Turning Up The HEET For Education

Are you looking to help finance the cost of your grandchildren's college education or medical expenses? There are many possible ways to go about that, including contributing to a Section 529 college savings plan for them or simply paying their health costs. But one increasingly popular method is to use a health and education exclusion trust, commonly known as a HEET (pronounced "heat").

What makes HEETs so hot in estate planning circles these days? If properly structured, a HEET avoids the pitfalls of estate and gift tax and the generation-skipping tax (GST) that may hinder other approaches. And its benefits can help future generations of your family.

Normally, gifts during your lifetime are shielded from gift tax by an annual gift tax exclusion ($14,000 in 2017), with any excess covered by a unified estate and gift tax exemption ($5.49 million in 2017). The exclusion and exemption amounts are indexed annually for inflation (although the gift tax exclusion is the same as it was last year). But if you use part of that exemption for gifts while you're alive, there will be less available to shelter assets from estate tax when you die. In addition, gifts that "skip" a generation—for example, gifts that go directly from a grandparent to a grandchild—are generally subject to the GST tax. There's a GST exemption to shelter such transfers for lifetime gifts and bequests that skip a generation.
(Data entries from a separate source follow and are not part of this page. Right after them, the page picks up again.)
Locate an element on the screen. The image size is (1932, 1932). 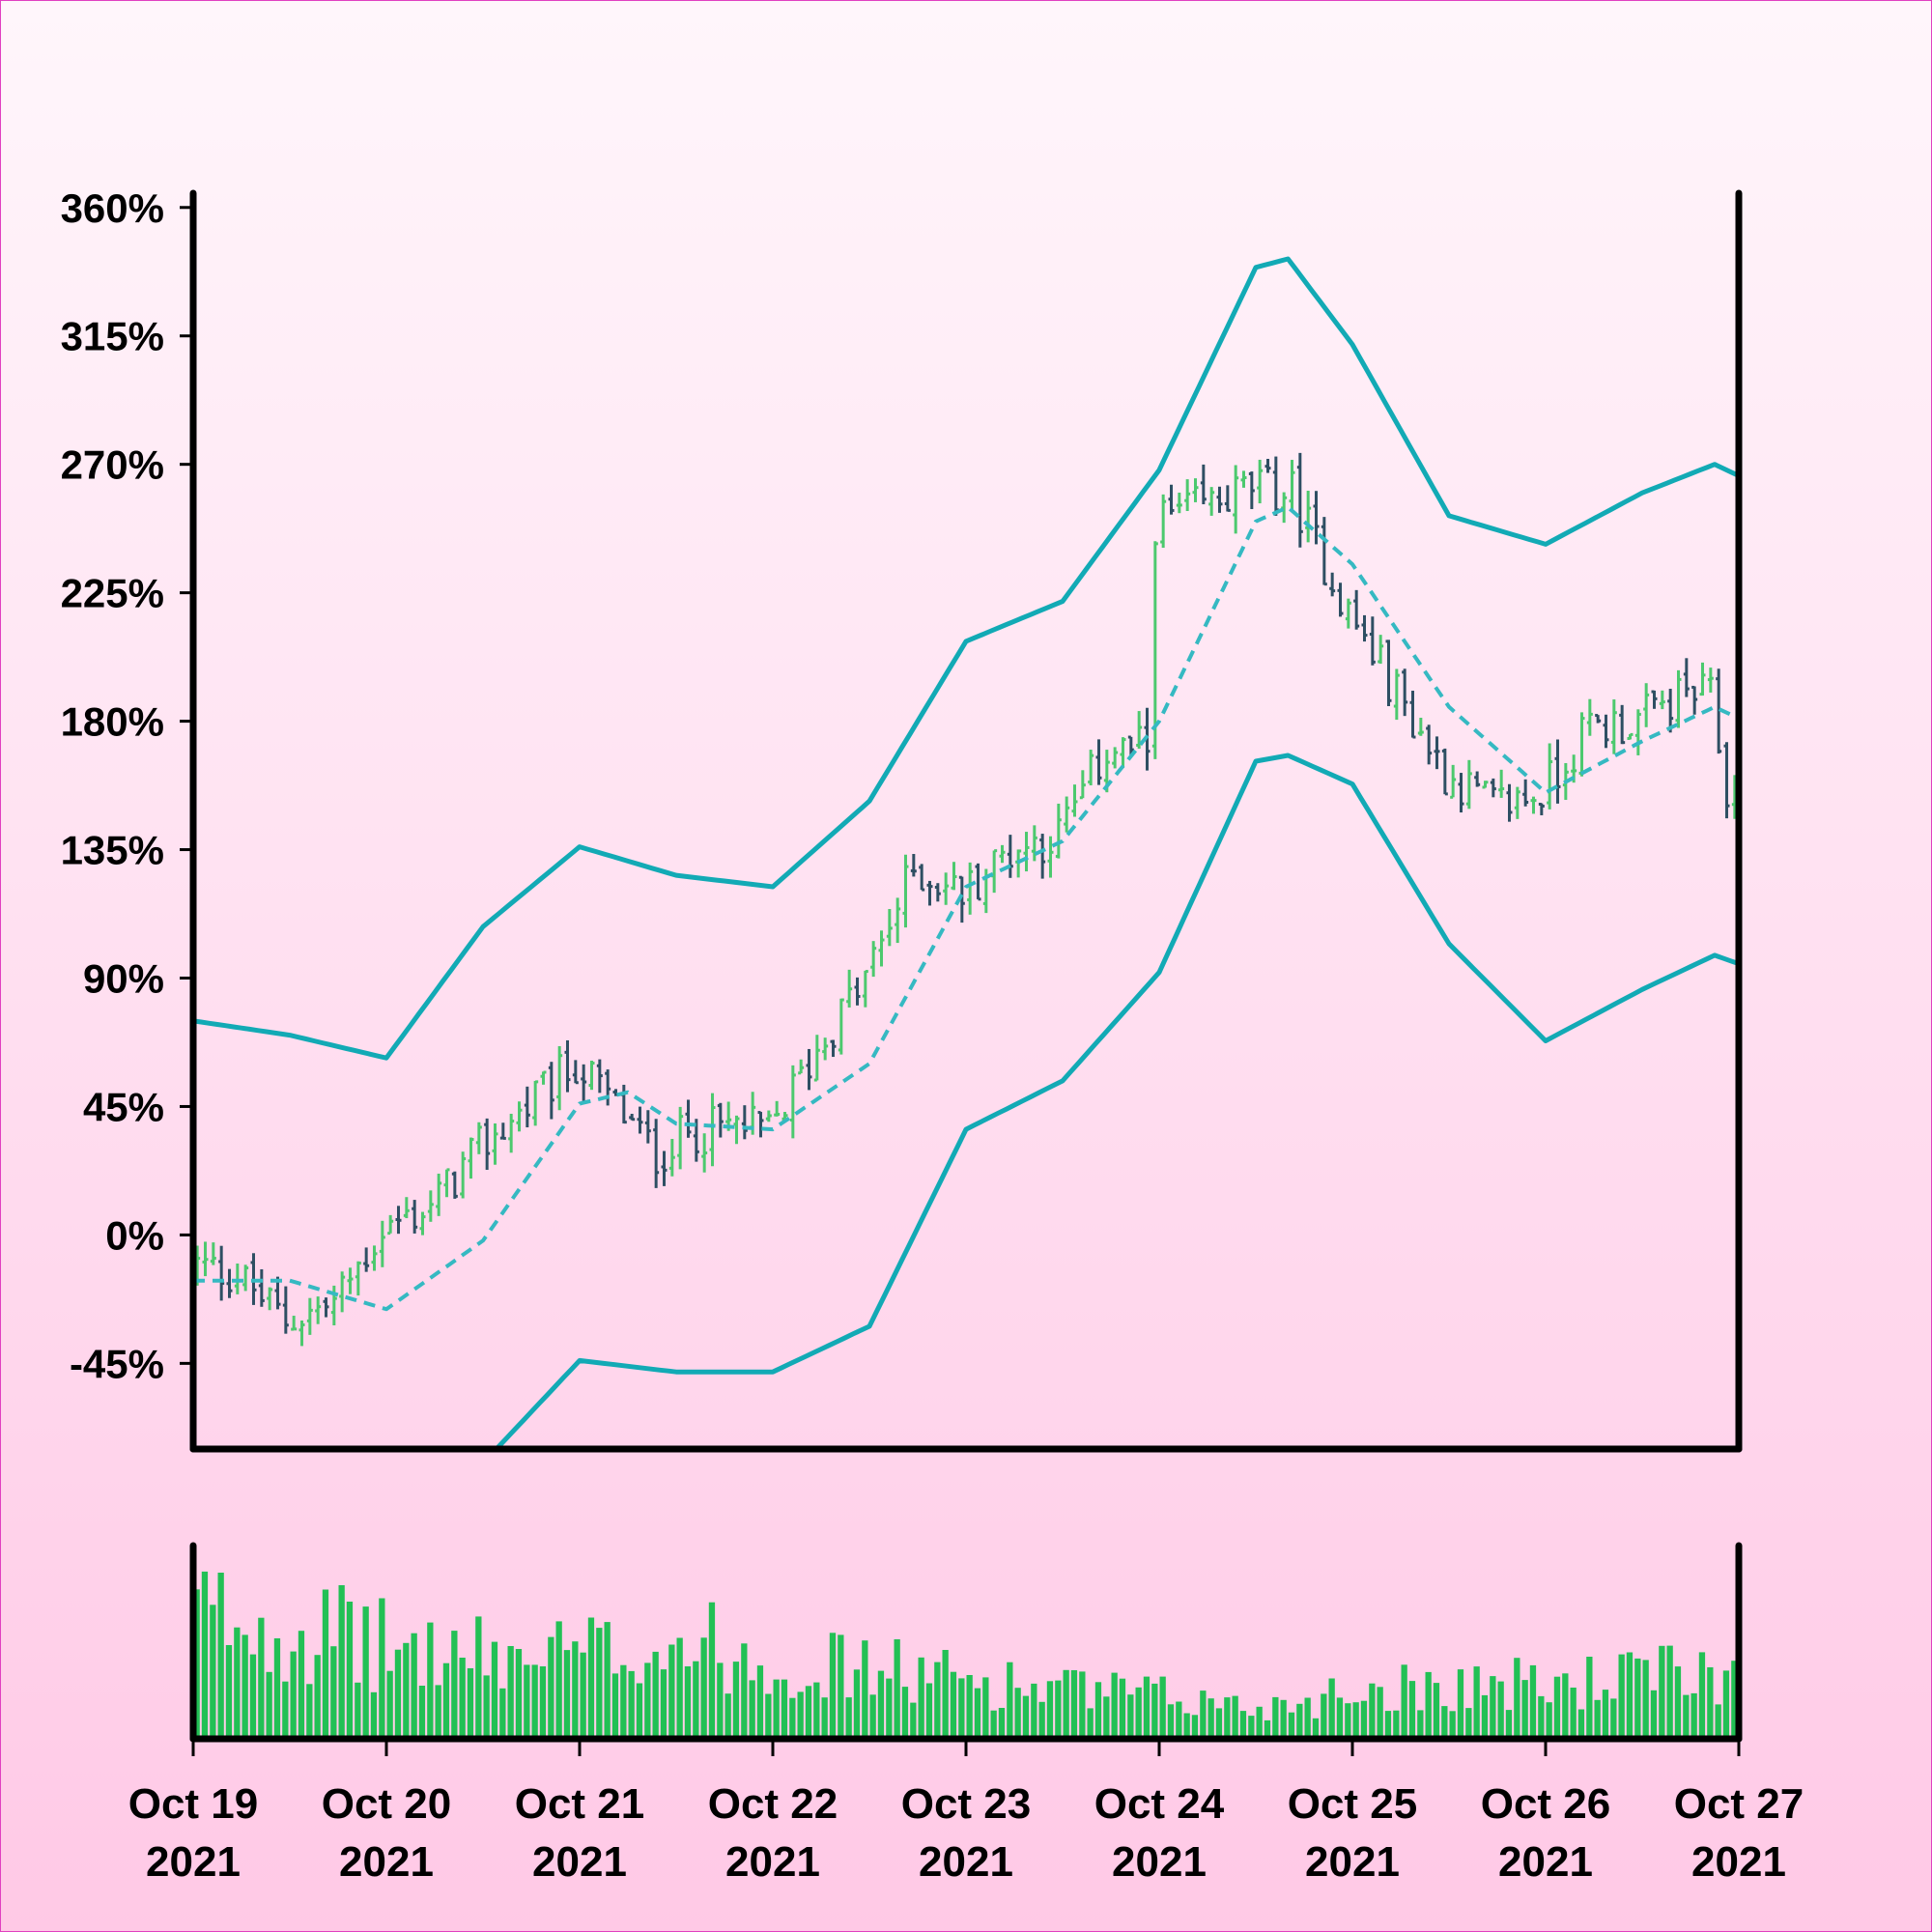
x-tick-label-year: 2021 is located at coordinates (966, 1862).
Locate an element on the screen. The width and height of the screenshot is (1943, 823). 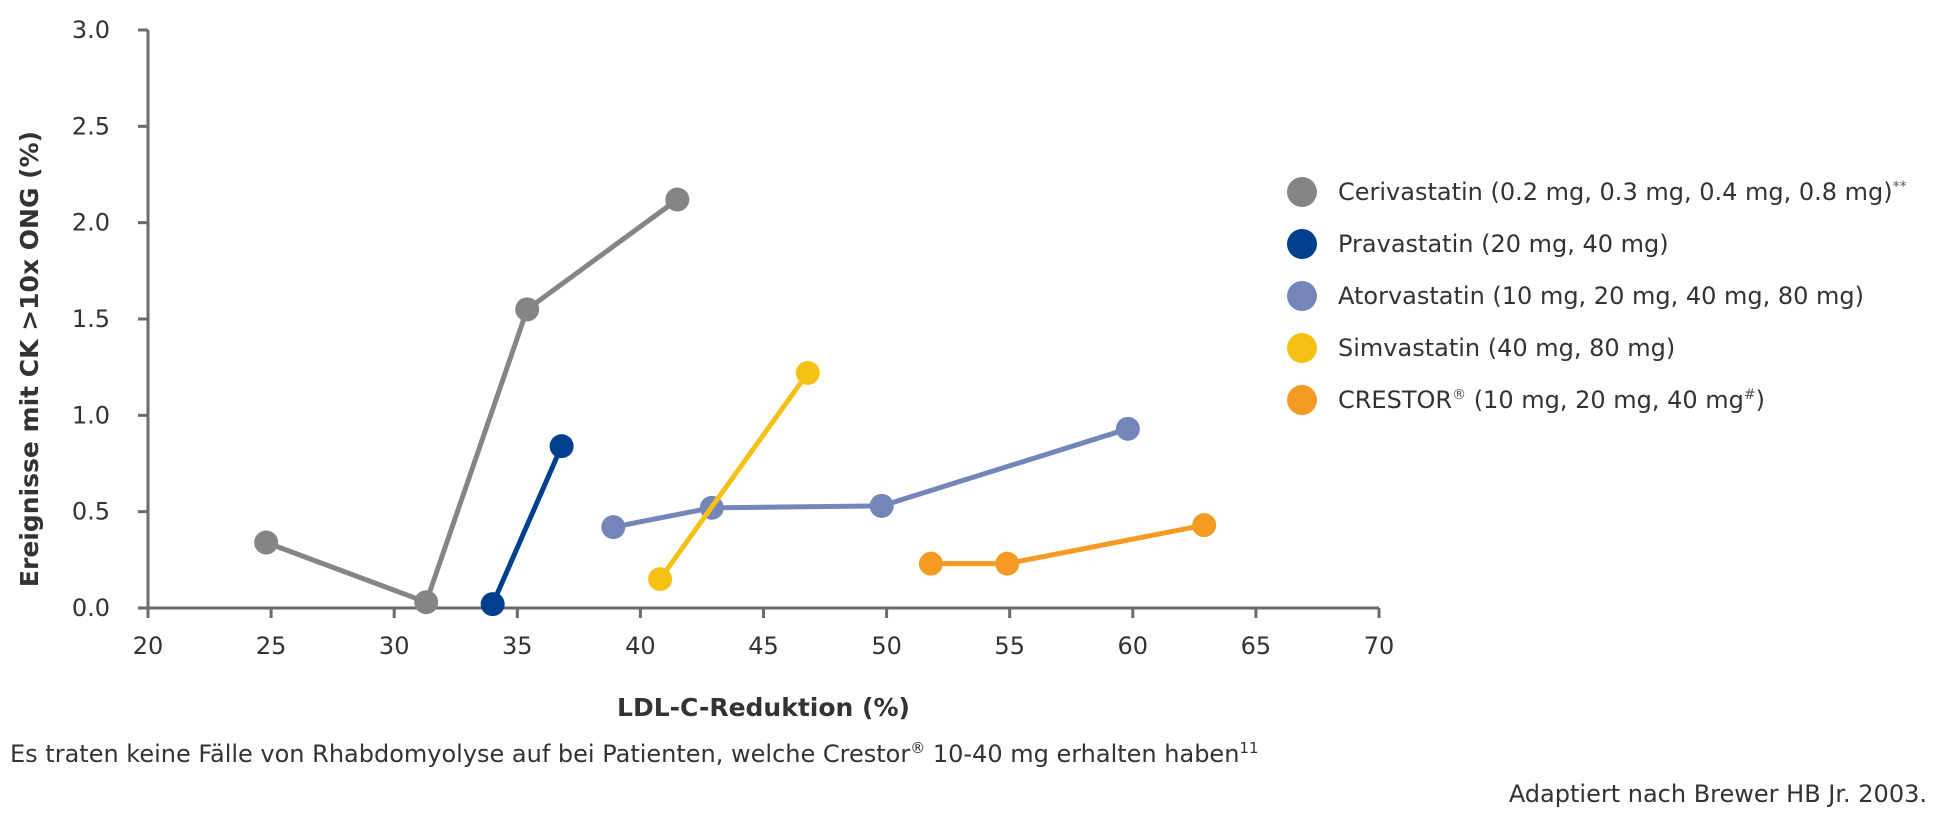
y-tick-label: 2.5 is located at coordinates (91, 126).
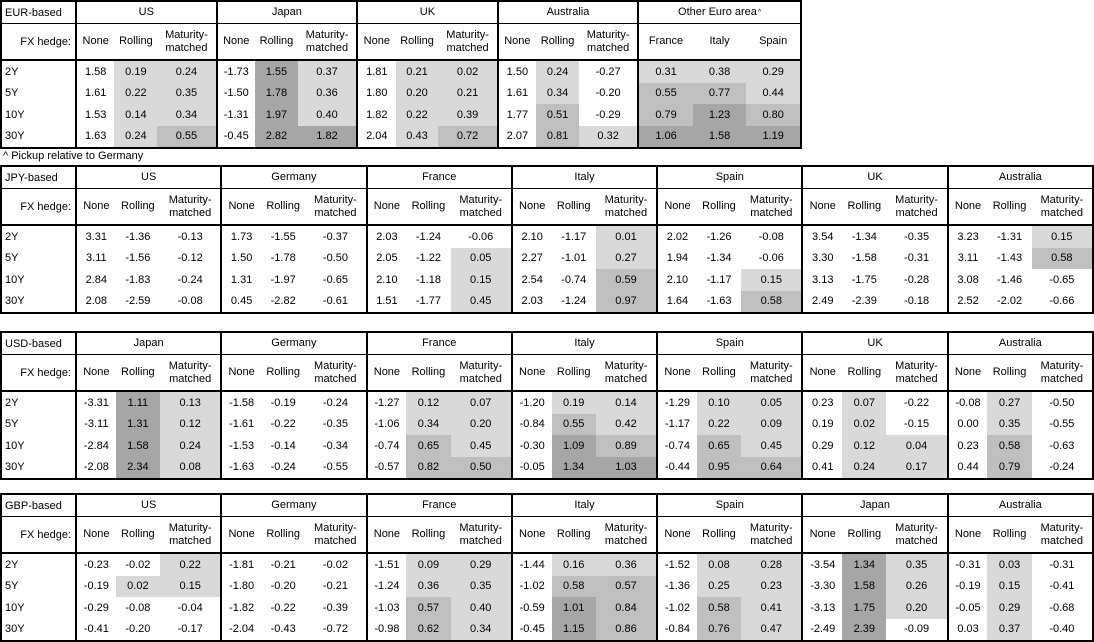 This screenshot has width=1094, height=642. Describe the element at coordinates (968, 236) in the screenshot. I see `value-cell: 3.23` at that location.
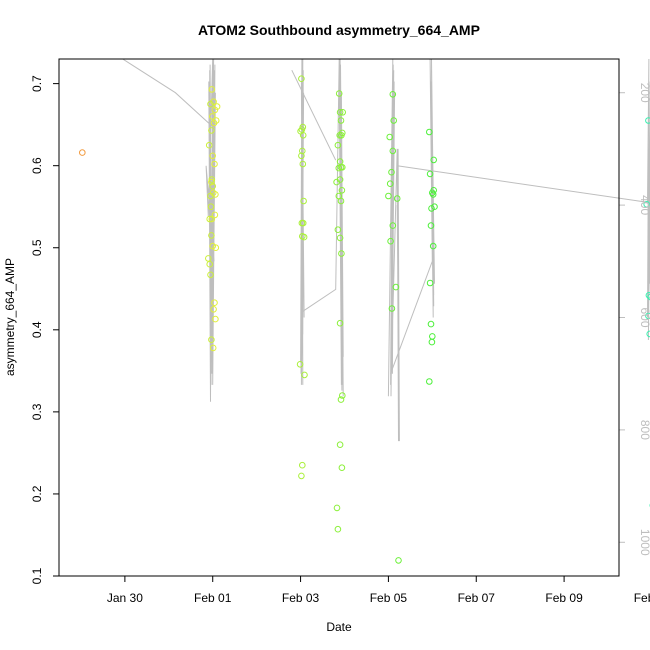 The height and width of the screenshot is (650, 650). Describe the element at coordinates (37, 330) in the screenshot. I see `y-tick-label: 0.4` at that location.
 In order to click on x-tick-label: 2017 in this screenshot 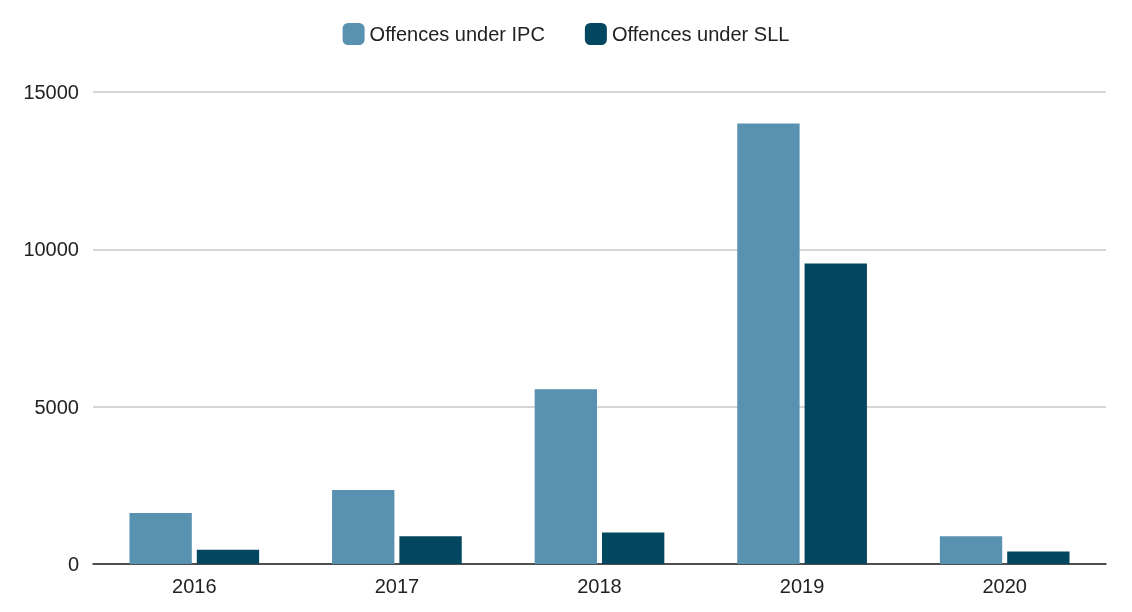, I will do `click(397, 586)`.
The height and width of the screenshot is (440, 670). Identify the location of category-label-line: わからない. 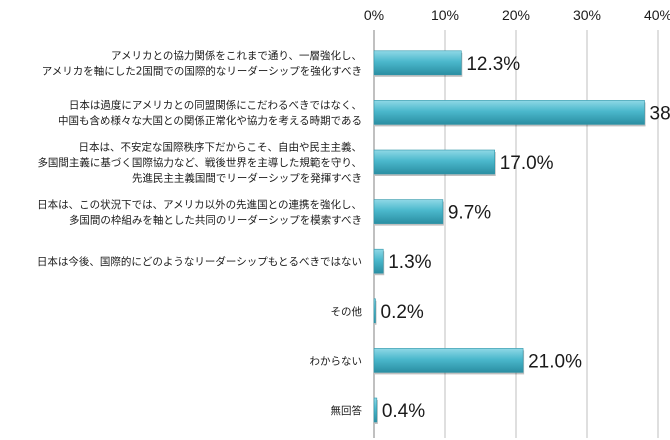
(336, 361).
A HEET is designed to sidestep all of that. It is based on a special provision of the tax law that says that gifts made directly to an educational institution or a health care provider don't count as gifts for tax purposes. In other words, these gifts are tax-free above and beyond the usual exclusion and exemption amounts.

The key is that the transfers from the HEET have to go to a college or a hospital, say, rather than directly to a student or patient. Any distribution made to the beneficiary or to a party other than an educational institution or health care provider will trigger tax consequences.

Once it is funded, a HEET can pay an unlimited amount of qualified educational or medical expenses on behalf of the beneficiary. Under prevailing rules, "qualified education expenses" include tuition paid for a student to attend a primary, secondary, undergraduate, or post-graduate domestic or foreign education program. The beneficiary may be a full- or part-time student. The definition of "qualified medical expenses" is the same as the tax law definition of those expenses for medical deductions.

Once you set up a HEET, it can cover the education and health care expenses of multiple beneficiaries over several generations. Money that isn't used by one generation will be there for the next one.